*EXERCISE INSTRUCTIONS:* Write out every line of the data below in full, shifting each coordinate pair by adding 50 to both of its numbers. Leave the pictures out.

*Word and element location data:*

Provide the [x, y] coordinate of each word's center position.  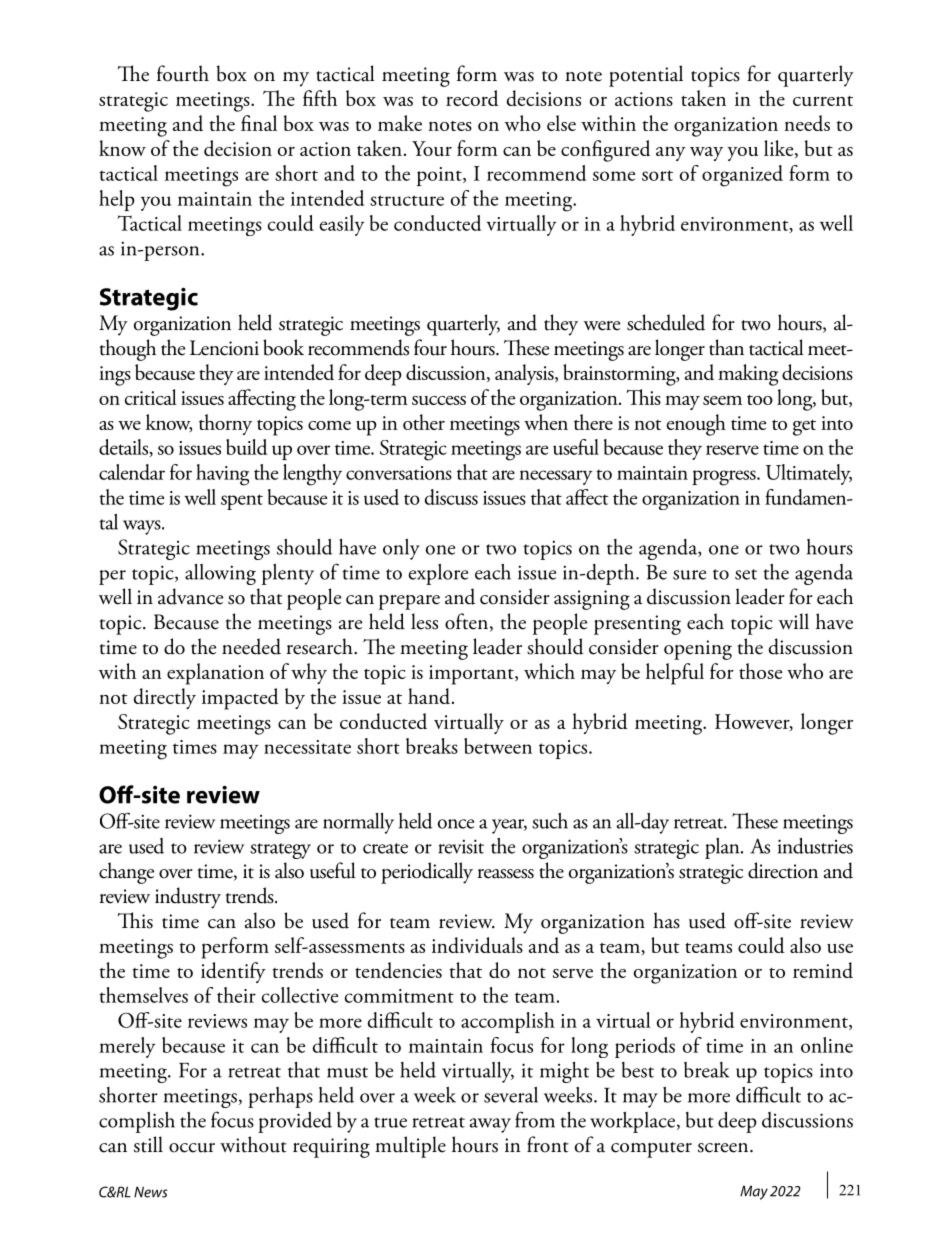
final [259, 123]
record [472, 98]
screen [724, 1148]
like [780, 149]
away [490, 1125]
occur [192, 1148]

*SOLVED EXERCISE:*
Provide the [x, y] coordinate of each word's center position.  
final [309, 173]
record [522, 148]
screen [774, 1198]
like [830, 199]
away [540, 1175]
occur [242, 1198]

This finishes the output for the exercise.